Pity would be no more,

If we did not make somebody Poor:

And Mercy no more could be,

If all were as happy as we;

 

And mutual fear brings peace;

Till the selfish loves increase.

Then Cruelty knits a snare,

And spreads his baits with care.

(first two verses).

 

 

George Eliot (1819-80), You May Count That DayPoetry - Ethics 

More famous for books like Middlemarch, Eliot (really a lady, Mary Anne Evans, pictured right) also wrote some great poems.

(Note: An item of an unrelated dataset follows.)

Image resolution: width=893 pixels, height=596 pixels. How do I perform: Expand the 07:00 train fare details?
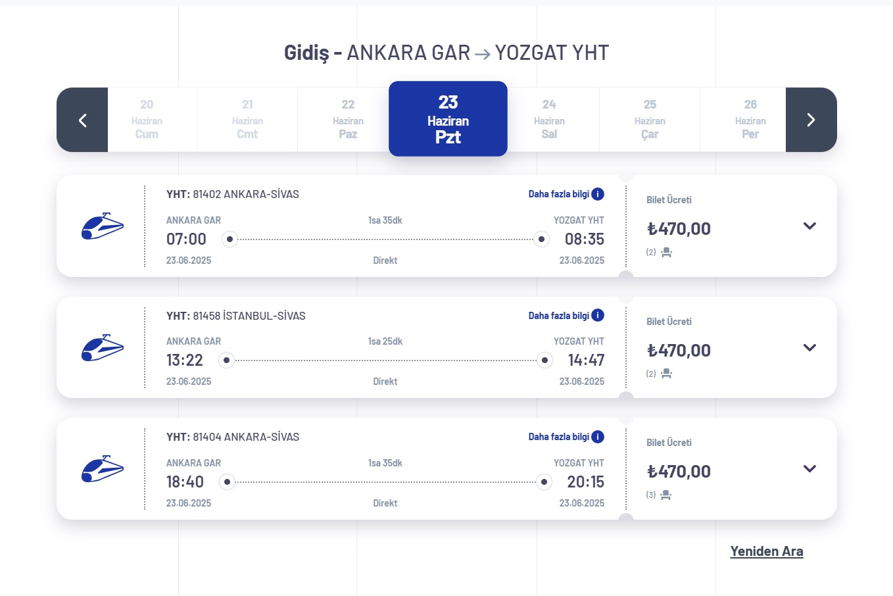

In this one she says that a day is well spent, if it contains:

One self-denying deed, one word

That eased the heart of him who heard,

One glance most kind

That fell like sunshine where it went.

(lines 4-7)


 

Emily Dickinson (1830-86), To fight aloud is very bravePoetry - Ethics 

The American poet (pictured right) says the bravest people deal with their problems (the “cavalry of woe”) by challenging and changing their views and attitudes:

 

To fight aloud is very brave -

But gallanter, I know,

Who charge within the bosom,

The Cavalry of Woe.

(first verse)

 

 

William Shakespeare (1564-1616), Sonnet 129Poetry - Ethics

 

Shakespeare (pictured right) says that lust leads to hell and spiritual damage (see first line):

 

The expense of spirit in a waste of shame

Is lust in action: and till action, lust

Is perjur'd, murderous, bloody, full of blame,

Savage, extreme, rude, cruel, not to trust.

(first four lines)

 

 

John Milton (1608-74), Paradise Lost (1667)Poetry - Ethics

The English poet (pictured right) describes hypocrisy as “the only evil that walks invisible, except to God alone”.

 

In another poem, Camus, A Mask (1634), Milton describes how immorality destroys the soul:

 

But he that hides a dark soul and foul thoughts

Benighted walks under the midday sun;

Himself is his own dungeon.


 

John Bunyan (1628-88), Who Would True Valour See (1684)Poetry - Ethics

Valiant-for-Truth's song from Bunyan's (pictured right) The Pilgrim's Progress emphasizes valour (or physical and moral courage) which is why Winston Churchill chose this hymn for his funeral:

 

Who would true valour see

Let him come hither;

One here will constant be,

Come Wind, come weather.

There's no discouragement,

Shall make him once relent,

His first avow'd intent,

To be a pilgrim.

(first verse)
 

 

Kenneth Patchen (1911-72), Nice Day for a LynchingPoetry - Ethics 

The American poet (pictured right) shows the good and bad side of human nature in the lynching of a black man by hypocritical racists ( “honourable men who laugh as he chokes”, line 5).

 

You are condemned by accepting it but saved by opposing it:
 
But I know that one of my hands

Is black, and one white. I know that

One part of me is being strangled,

While another part horribly laughs.

Until it changes,

I shall be forever killing; and be killed.

(last 6 lines)

 


Ogden Nash (1902-71), Kind of an Ode to Duty (1935)Poetry - Ethics 

The American poet (pictured right) describes the difficulty of duty, when it is “so ubiquitous” and I am “so iniquitous”:


Thou so ubiquitous,

And I so iniquitous.

I seem to be the one person in the world thou art perpetually preaching at who or to who;

Whatever looks like fun, there art thou standing between me and it, calling yoo-hoo.

O Duty, Duty!

(first lines of final verse)

 

 

Robert Service (1874-1958), Regret (1945) Poetry - Ethics

The Canadian poet (pictured right) says that goodness (i.e.kindness) will give you peace of mind:

 

Let us be helpful ever

to those who are in need,

And each new day endeavour

To do some gentle deed;

For faults beyond our grieving,

What kindliness atone;

On earth by love achieving

A Heaven of our own.

(last verse)

 

 

Bob Dylan (1941- ), It's Alright, Ma (I'm Only Bleeding), 1965 Poetry - Ethics

The American singer's (pictured right in 1963) song questions the ethics of advertising:

 

Advertising signs that con you

Into thinking you're the one

That can do what's never been done

That can win what's never been won

Meantime life outside goes on

All around you.

(verse 9)

 

T.S. Eliot (1888-1965) , East Coker (1940)Poetry - Ethics

The American-born British poet (pictured right) emphazises humility: 

The only wisdom we can hope to acquire

Is the wisdom of humility: humility is endless.